Schema validation checks that the document is well-formed: required fields are present, hashes are 64-hex, inputs_proof_class is one of the two allowed values, the input-hash-and-proof-class invariant holds, and no unknown fields are present.

Byte verification is the offline content check. When the manifest carries output_hashes and you point at the directory holding the artifact files, the verifier hashes each file with BLAKE3 and confirms it equals the recorded hash. This is pure byte arithmetic. It catches a manifest whose recorded output hash no longer matches the bytes it claims to describe, without trusting the manifest or any producing tool.

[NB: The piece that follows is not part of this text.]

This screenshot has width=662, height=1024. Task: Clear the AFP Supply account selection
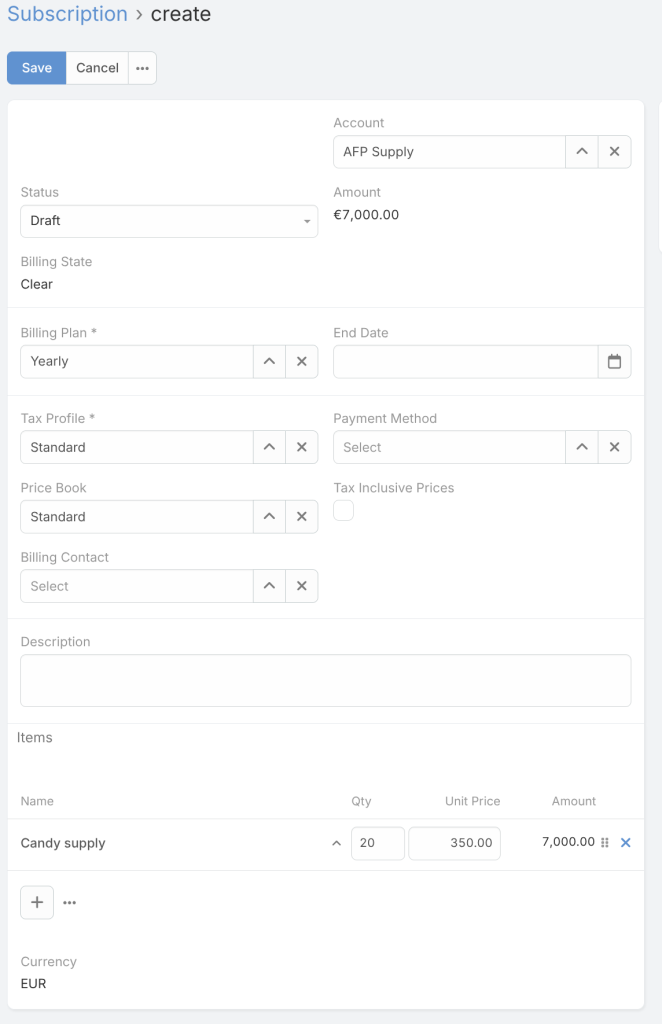coord(614,152)
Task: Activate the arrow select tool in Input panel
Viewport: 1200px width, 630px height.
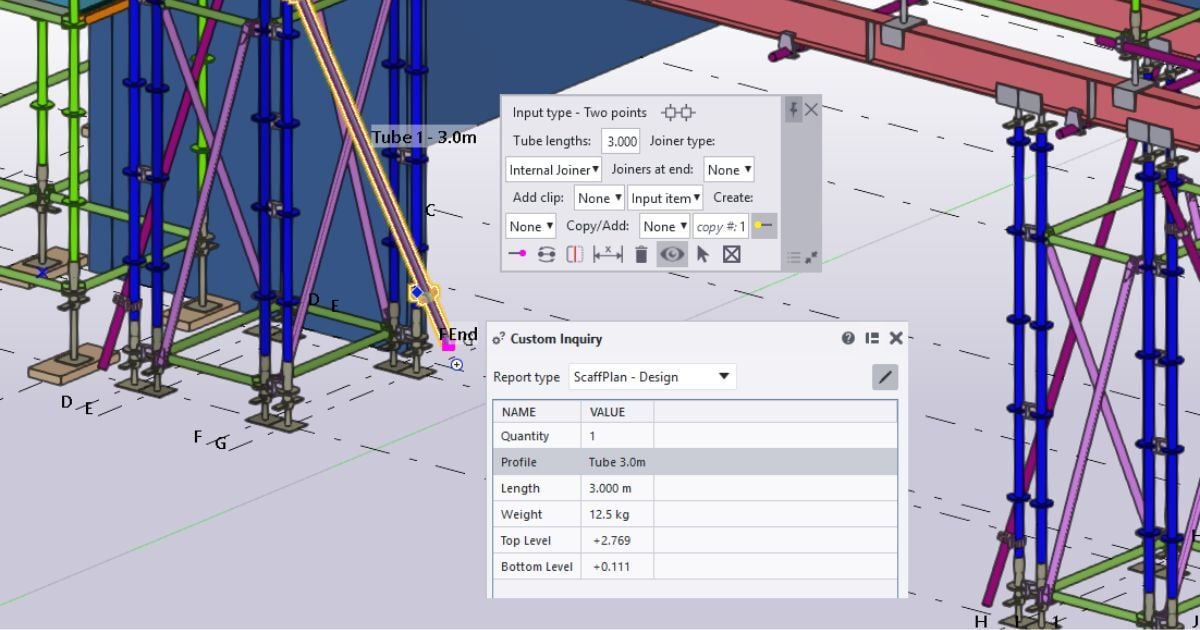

The verifier exits 0 when a manifest verifies, 1 when it fails verification, and 2 when the manifest cannot be read or parsed.

What a manifest attests, and what it does not

Section titled “What a manifest attests, and what it does not”

A manifest attests the identity of the program that ran, the inputs it observed (at the stated strength), and the environment it ran in. On a content-addressed path it also attests that the recorded output bytes are exactly those bytes.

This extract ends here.